On it’s tenth anniversary, it’s time to share this musing with all of you again. Enjoy
This week, I focus on the Haftarah this Shabbat Chazor, from Isaiah Chapter 1.
We think it means "let us reason" or "reach an understanding." But we don't really know. As much as we like to be absolutely sure that the text as handed down to us is pure and unblemished, we've got an undecipherable word here.
Whatever its true and accurate meaning, the most amazing part is who is saying it. The rest of the phrase is "yomar Ad”nai." "Says Ad”nai."
This is quite fascinating. G"d is inviting us, through the prophet Isaiah, to reason with G"d, or come to an understanding. It's a negotiation. Hmmmm.
The Master of the Universe can't seem to make this recalcitrant people, the stiff-necked Israelites bow to G"d's will, can't get them to behave. It is as if G"d had tried everything else and was now ready to try reasoning with an infant. Just as parents sometimes do with the infant children-trying to reason with them or have them understand abstract concepts of negotiation or give-and-take that are somewhat beyond their developmental level.
The question must be asked, however--were, by the time of Isaiah, the Israelites still like infant children? Had they not the item to mature and grow? After all, they had become a nation, with Kings and cities and armies and farming --no longer the nomads wandering in the desert.
Clearly, G"d felt we could be reasoned with, or G"d would not have suggested it. Perhaps the problem was that the Israelites did not see themselves as a mature people? That seems most unlikely considering their present circumstances.
We all know people who, though mature in age, are not quite so mature in other areas of their personalities. I daresay that I can be like that, and I am sure many of you feel the same, at least at times.
We sometimes rail at ourselves for our inability to control those less immature impulses we sometimes have. However, let someone else dare to suggest we might be behaving in a less than mature manner, those defensive screens go right up. Is that how the Israelites reacted to the prophets? "Who, us? Dissing G"d ? No, it's not us. Things are just fine between us and G"d."
Yet G"d doesn't think so. Time and again, G"d pleads with the people, G"d punishes, cajoles, entices. And nothing changes. This time, G"d is so fed up that G"d says that all the people's sacrifices to G"d are empty, meaningless, even annoying. Yet G"d is going to try, one more time. L'chu-na, v'nivach'chah. Come, let us reason. Come, let us reach and understanding. I'm gonna lay it out for you one more time. No matter how grave your sins, they can be forgiven and you can learn to walk the righteous path. But..if you blow it, I'm gonna create more havoc.

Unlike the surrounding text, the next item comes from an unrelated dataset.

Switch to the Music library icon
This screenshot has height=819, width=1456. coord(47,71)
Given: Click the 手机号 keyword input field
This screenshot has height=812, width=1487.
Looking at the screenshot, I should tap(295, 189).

Is G"d co-dependent? Is that why G"d keeps observing the same thing over and over and expecting different results? Is that perhaps why, in apparent desperation, G"d offers to reason with us? Is the outcome of this negotiation really in doubt? Hardly. Israel, like the addicted spouse, will continue on its errant ways. And G"d, the raging co-dependent, will continue to forgive and forget, to enable, to be passive-aggressive and never truly detached and espousing "tough love."
Truly, as I have suggested before about that book I'm going to write some day, the idea of b'tzelem Elokim really does seem to mean just as much that G"d is like us as we are like G"d.
Maybe G"d has learned? Maybe G"d read "Codependent No More" and that is why G"d is now really practicing detachment--that perhaps this is why G"d doesn't seem to be so apparently and obviously taking a direct and active role in the world (though I've no doubt a huge unseen role is involved.) G"d is detaching in love from G"d's people Israel, so that perhaps, by "bottoming out" we will discover that there is hope, a way out of this mess. So far, however, we haven't fared very well, sinker deeper into our addictions and bad behaviors. I sure hope we hit bottom soon. And for us, instead of railing against G"d, angry at the apparent abandonment of us, maybe we can adjust our attitudes and learn to accept the G"d's detachment from us is a detachment with love. The ever merciful and compassionate G"d is still there, still with us. G"d is just doing what G"d finally realized needed to be done. To detach, and let us discover for ourselves how much we really need G"d, and thus be motivated to do what we must do (i.e. keep our end of the covenant) in order to have G"d back in our lives, actively and always.
At least every Friday night we get to welcome that loving aspect of G"d known as Shabbat, and get a taste of what life could be like if we would but mend our ways, get sober, work our program, and keep G"d's eternal covenant with us. Ken y'hi ratson. Ken y'hi ratsoneinu. Be this G"d's will. Be this OUR will.